Plaintiff's descriptions of her pain and limitations before her date last insured demonstrate that, during her unsuccessful attempt to return to work from November 1990 through April 1991, her pain increased significantly when she spent significant periods of time on her feet. (Tr. at 304-06.) Accordingly, she had difficulty working in her previous job at a jewelry store, which involved extensive standing and walking as well as heavy lifting. (Tr. at 13, 19-20, 31, 127, 304-306; Compl. at 7.) On March 11, 1991, Plaintiff was told by her treating neurologist to remain out of work "until further notice" after experiencing severe right leg pain. (Tr. at 303, 343.) Although Plaintiff claims that, based on this note, she was permanently disabled, the treatment records tell another story. In fact, her neurologist, Dr. Willis, stated that Plaintiff was "lost to follow up" after he issued his work note. (Tr. at 343.) In other words, there was no "further notice" regarding her work status because she had not returned to her physician's office to follow up. On April 1, 1991, Dr. Willis specifically refrained from issuing Plaintiff a rating for partial permanent disability until he could examine her again. (Tr at 343.) Further, the only physician to examine Plaintiff's medical records as a whole, Dr. Elizabeth Hoyt, opined that, as of the date last insured, Plaintiff was capable of occasionally lifting/carrying twenty pounds, frequently lifting/carrying ten pounds, and standing, walking, and sitting for up to six hours in an eight-hour workday. (Tr. at 248.) The ALJ gave great weight to these findings and adopted them in pertinent part. (Tr. at 13.) Given this evidence, Plaintiff has not shown that the ALJ's credibility determination was "patently wrong." The Court therefore finds no error.

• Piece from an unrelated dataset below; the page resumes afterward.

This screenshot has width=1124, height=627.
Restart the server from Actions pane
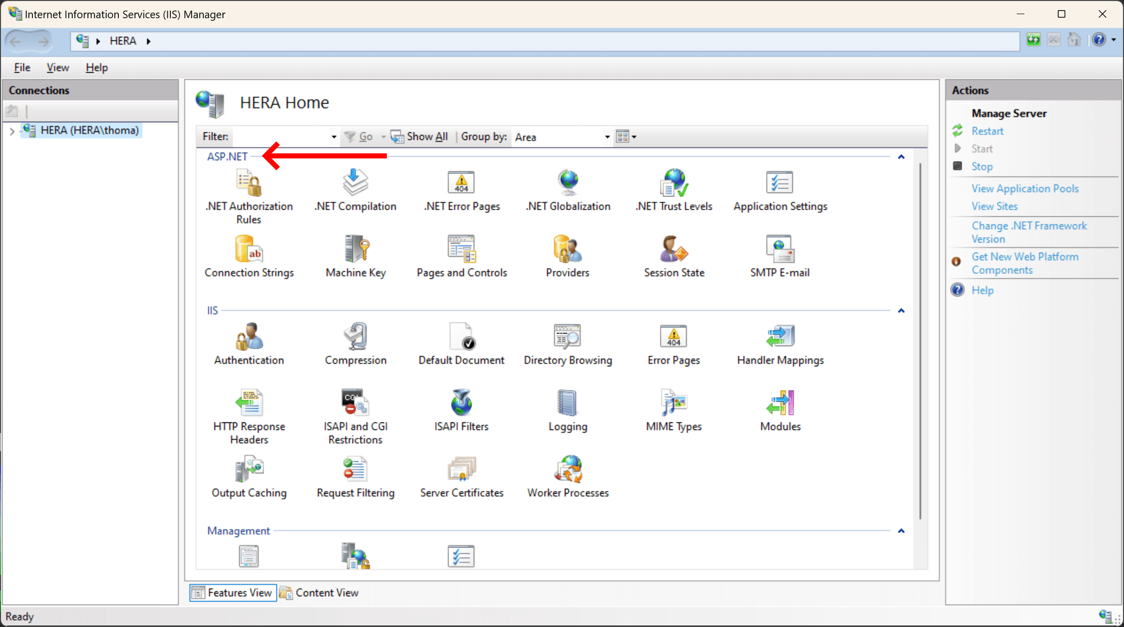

Finally, Plaintiff claims that the ALJ erred in relying on the SSA's Medical-Vocational Guidelines ("the grids") rather than the testimony of an impartial vocational expert at step five of the sequential analysis. (Pl.'s Mot. at 1-2.)[8] At step five of the sequential analysis, the government must prove in one of two ways that a claimant remains able to perform other jobs available in the community. Where a plaintiff suffers from purely exertional limitations, [9] the ALJ may apply the grids, contained in 20 C.F.R. Chapter III, Part 404, Subpart P, Appendix 2, to establish that claimant's vocational ability. See McLain v. Schweiker , 715 F.2d 866, 870 n.1 (4th Cir. 1983). If a plaintiff can perform the full range of work within one of the exertional categories defined by 20 C.F.R. § 404.1567, i.e., sedentary, light, medium, heavy, or very heavy, the Fourth Circuit has held that the grids adequately encompass the plaintiff's ability to perform basic work activities. See Hammond v. Heckler , 765 F.2d 424, 425-26 (4th Cir. 1985). If, on the other hand, the claimant suffers from significant non-exertional limitations, [10] the grids are not determinative, and the ALJ must consider vocational expert testimony. McLain , 715 F.2d at 870 n.1. For example, where a claimant has significant mental limitations or very limited abilities to reach, bend, and manipulate objects, a simple restriction to light work, as set forth in the grids, may not accurately reflect her abilities or the jobs available to her. However, "certain additional nonexertional limitations may have very little effect on the range of work remaining that an individual can perform, ... because relatively few jobs in the national economy require these skills" at the given exertional level. Sherby v. Astrue , 767 F.Supp.2d 592, 597 (D.S.C. 2010). The latter situation clearly exists in the present case. Here, the ALJ explained that Plaintiff's "additional limitations of no climbing and avoiding unprotected heights and hazardous machinery had little or no effect on the occupational base of unskilled light work." (Tr. at 14.) Plaintiff suggests no evidence which would alter this finding, and none is apparent from the record. Accordingly, the Court finds no error.

IT IS THEREFORE RECOMMENDED that the Commissioner's decision finding no disability be AFFIRMED, that Plaintiff's Motion for Judgment Reversing the Commissioner [Doc. #8] be DENIED, that Defendant's Motion for Judgment on the Pleadings [Doc. #10] be GRANTED, and that this action be DISMISSED with prejudice.